Whatever the device, the continuous aim of John Malkovich's brilliant staging is the illumination of character. Whether creating a stylized triple replay of Joe's murder or orchestrating the chaos of the Halloween climax, Mr. Malkovich proves himself a director of extraordinary resource and invention. (That he is currently giving a superb performance of Biff in the Broadway revival of ''Death of a Salesman'' confirms the range of a formidable talent.)
For the Circle Rep-Steppenwolf collaboration, Mr. Malkovich devised a sound design using music by Bruce Springsteen, Tom Waits, and Ricky Lee Jones. The costumes, from transvestite drag to rags and tatters, are by Glenne Headley, an important member of the ''Balm in Gilead'' cast.
Danny and the Deep Blue Sea
Play by John Patrick Shanley. Directed by Barnet Kellman.

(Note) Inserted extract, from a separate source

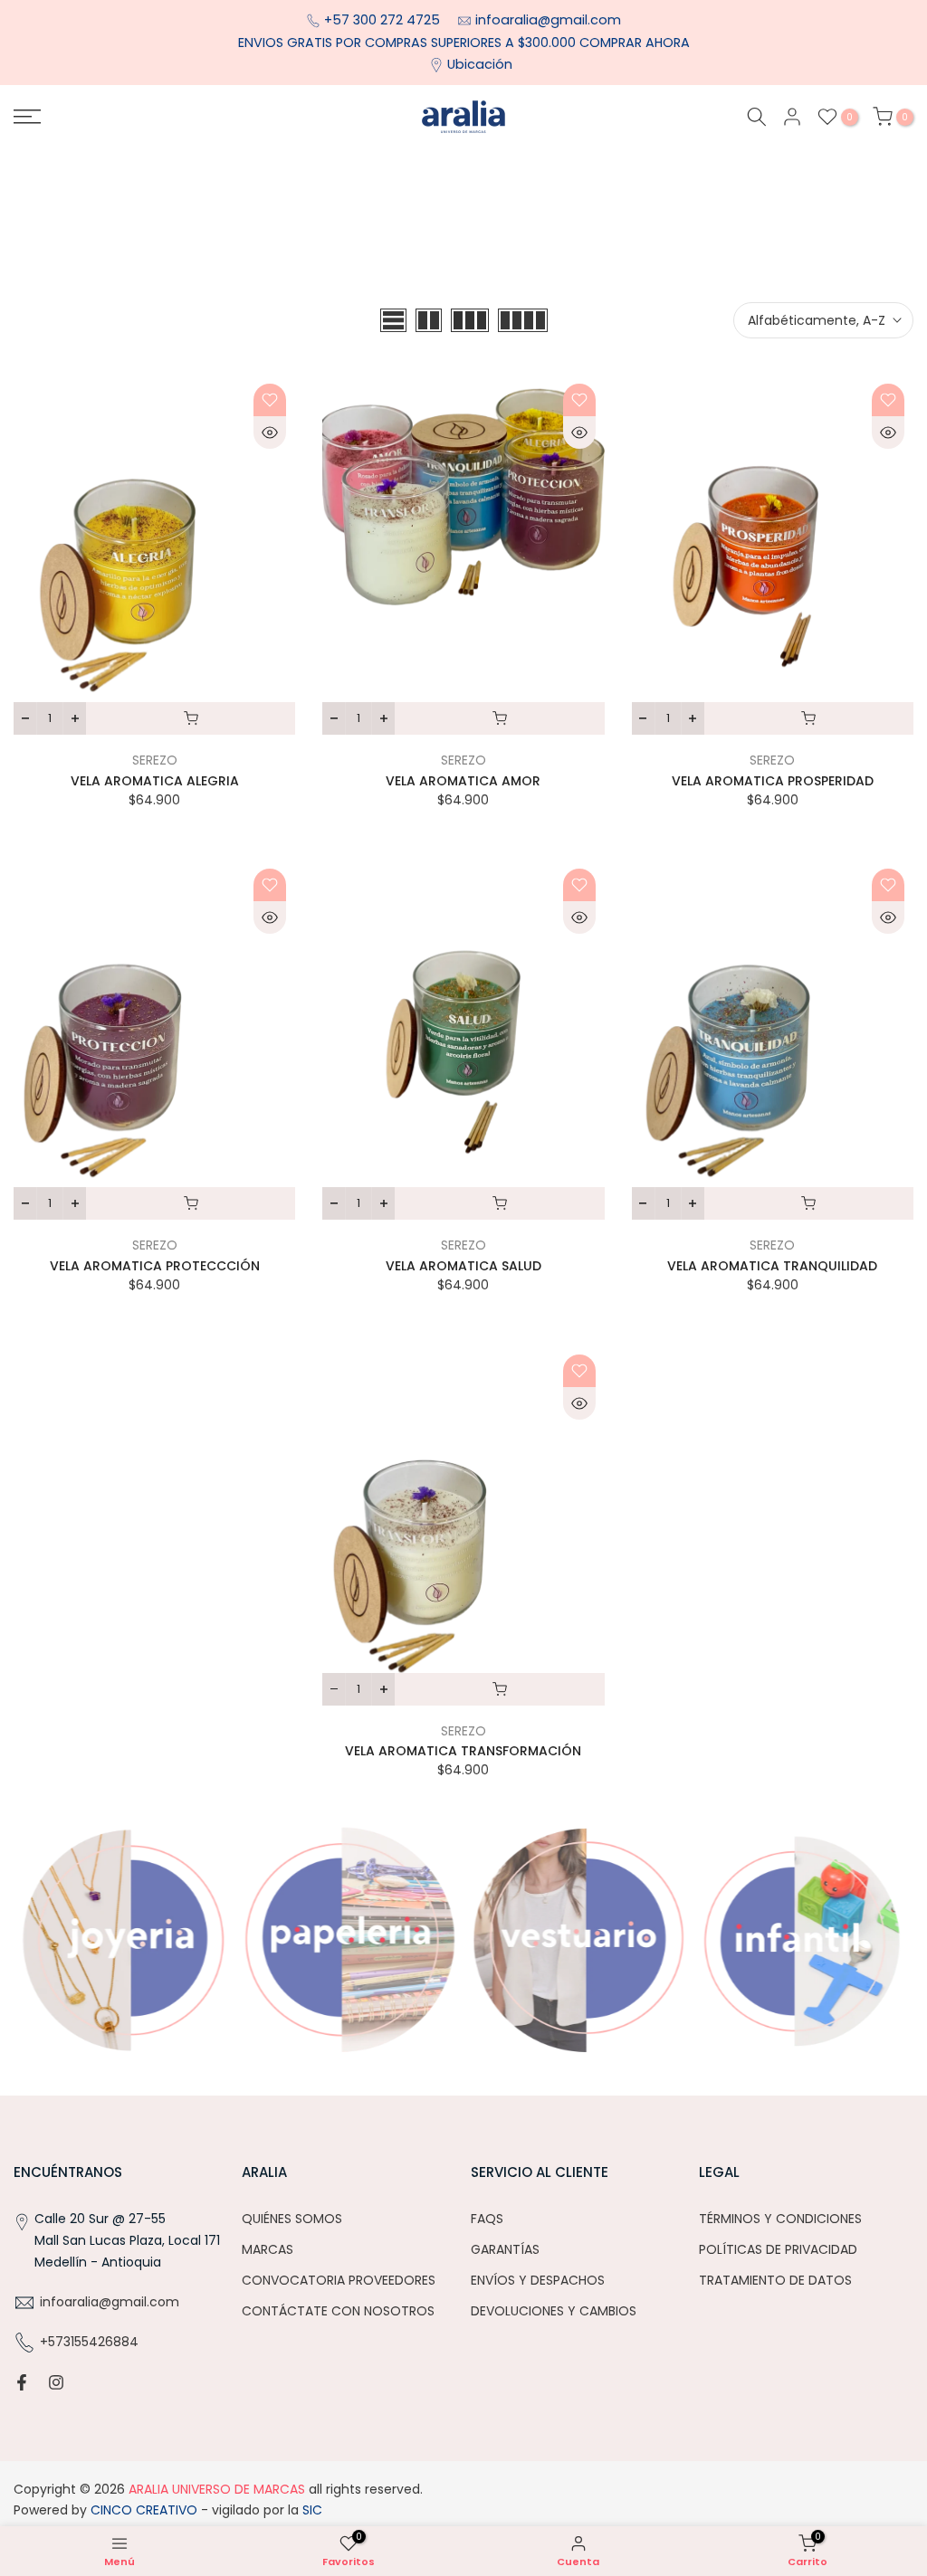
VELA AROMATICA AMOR (463, 781)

Notwithstanding its rough language and recurrent violence, ''Danny and the Deep Blue Sea'' could be described as soft-core realism. John Patrick Shanley's new play at the Greenwich Village Circle in the Square is subtitled: ''An Apache Dance.'' The program helpfully defines this as ''a violent dance for two people, originated by Parisian Apaches,'' who are ''gangsters or ruffians.''
Since the long-titled, short work (three scenes without intermission) takes place in the Bronx, the alienated Shanley characters can be taken as Bronx Apaches. Their aggressions bristling, Roberta (June Stein) and Danny (John Turturro) perform their first verbal pas de deux in a gloomy bar. Danny is a belligerent bruiser who fears he may have killed a man in his latest brawl. Roberta is guilt-haunted by an incestuous incident involving her father. As the night wanes, the lonely pair discover a romantic tenderness that transforms their lives and induces at least a degree a maturity.
Or so Mr. Shanley would have the spectator believe. The dialogue unfolds in an authentic flow that reflects the author's familiarity with the street jargon of his native Bronx. Under Barnet Kellman's direction, Miss Stein and Mr. Turturro act with an intensity and concentration that endow this offbeat romance with at least a surface credibility.
The action possesses the spontaneity of an impromptu. In some respects it resembles a workshop improvisation that developed into a play rather than a script that received its professional premiere at the Actors Theatre of Louisville. For all of its groping eloquence, psychological probings, and wry comic touches, ''Danny and the Deep Blue Sea'' winds up being less than five fathoms deep. It's clever in a sentimental and predictable way.
David Gropman's minimal settings feature a bronzelike abstract wall sturdy enough to take occasional poundings by these Bronx Apaches. The production was appropriately lighted by Richard Nelson and costumed by Marcia Dixcy.